VGH München, Entscheidung vom

1Zitate
12Normen
Originalquelle anzeigen

Zitationsnetzwerk

1 Entscheidungen · 12 Normen

VolltextNur Zitat
Leitsätze
Die Frist des § 124a Abs. 4 S. 4 VwGO zur Begründung des Berufungszulassungsantrags ist nicht verlängerbar. (Rn. 3) (redaktioneller Leitsatz)
Entscheidungsgründe
Leitsatz: Die Frist des § 124a Abs. 4 S. 4 VwGO zur Begründung des Berufungszulassungsantrags ist nicht verlängerbar. (Rn. 3) (redaktioneller Leitsatz) I. Der Antrag auf Zulassung der Berufung wird verworfen. II. Die Klägerin trägt die Kosten des Zulassungsverfahrens. III. Der Streitwert für das Zulassungsverfahren wird auf 25.000 Euro festgesetzt. Der Antrag auf Zulassung der Berufung ist unzulässig und in entsprechender Anwendung von § 125 Abs. 2 Satz 1 VwGO zu verwerfen. Nach § 124a Abs. 4 Satz 4 VwGO sind innerhalb von zwei Monaten nach Zustellung des vollständigen Urteils die Gründe darzulegen, aus denen die Berufung zuzulassen ist.
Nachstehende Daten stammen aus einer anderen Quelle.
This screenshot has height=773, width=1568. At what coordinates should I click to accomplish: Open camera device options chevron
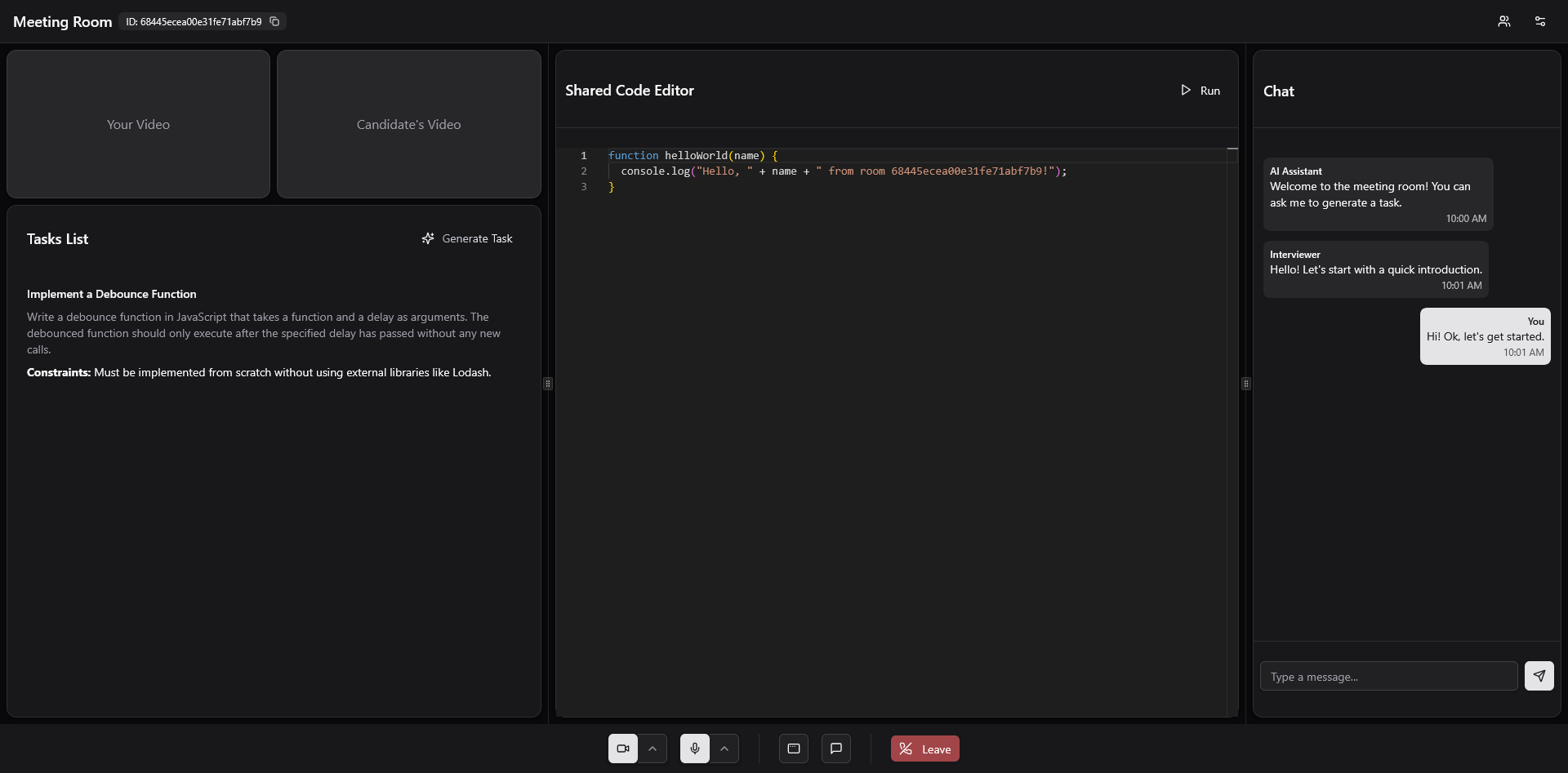coord(653,748)
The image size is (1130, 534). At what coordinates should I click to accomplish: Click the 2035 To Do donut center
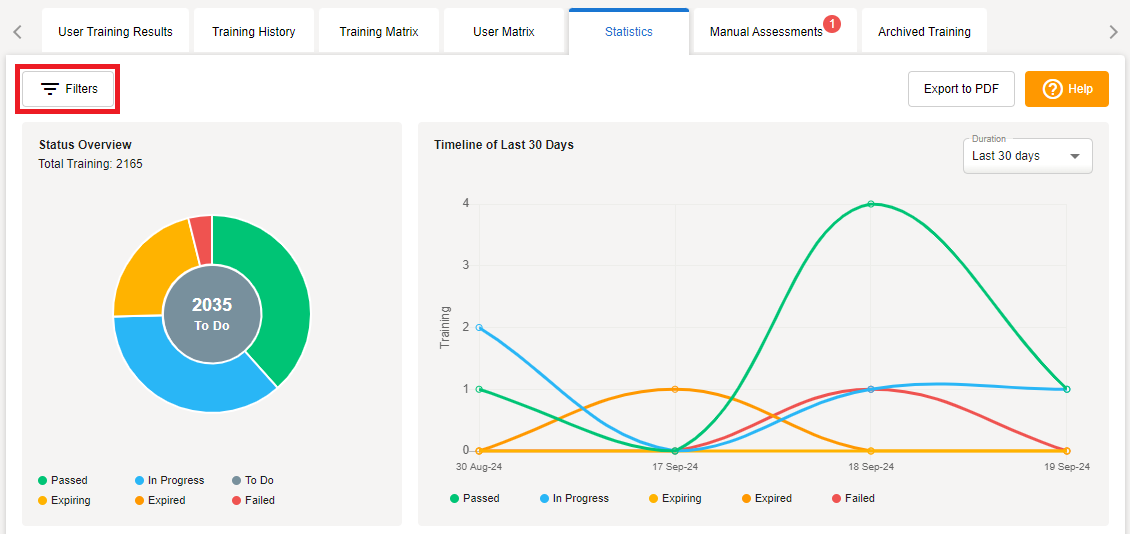pos(212,314)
Das angefochtene Urteil, das mit einer zutreffenden Rechtsmittelbelehrungversehen war, wurde dem Bevollmächtigten der Klägerin ausweislich des Empfangsbekenntnisses am 8. Mai 2025 zugestellt. Die Frist zur Darlegung der Zulassungsgründe endete somit gemäß § 57 Abs. 2 VwGO i.V.m. § 222 ZPO und § 188 Abs. 2 BGB am Dienstag, den 8. Juli 2025, um 24:00 Uhr. Gründe für die Zulassung der Berufung gemäß § 124 Abs. 2 Nrn. 1 bis 5 VwGO wurden innerhalb dieser Frist nicht dargelegt. Die Frist des § 124a Abs. 4 Satz 4 VwGO ist nach § 57 Abs. 2 VwGO i.V.m. § 224 Abs. 2 ZPO auch nicht verlängerbar (vgl. Happ in Eyermann, VwGO, 16. Auflage 2022, § 124a Rn. 38). Hierauf wurde der Bevollmächtigte der Klägerin auf seinen Fristverlängerungsantrag vom 4. Juli 2025 noch mit Schreiben des Gerichts vom 7. Juli 2025 hingewiesen. Gründe für eine Wiedereinsetzung in den vorigen Stand nach § 60 VwGO sind weder vorgetragen noch ersichtlich. Die Kostenentscheidung beruht auf § 154 Abs. 2 VwGO. Die Streitwertfestsetzung ergibt sich aus § 71 Abs. 1 Satz 1 GKG i.V.m. § 47 Abs. 3 und Abs. 1 Satz 1 sowie § 52 Abs. 1 GKG i.V.m. Nr. 9.4 des Streitwertkatalogs für die Verwaltungsgerichtsbarkeit 2013 (vgl. BayVGH, B.v. 23.1.2015 – 15 C 14.508 – juris Rn. 5). Sie entspricht der Festsetzung des Verwaltungsgerichts, gegen die keine Einwendungen erhoben wurden. Mit der Ablehnung des Zulassungsantrags wird das Urteil des Verwaltungsgerichts rechtskräftig (§ 124a Abs. 5 Satz 4 VwGO).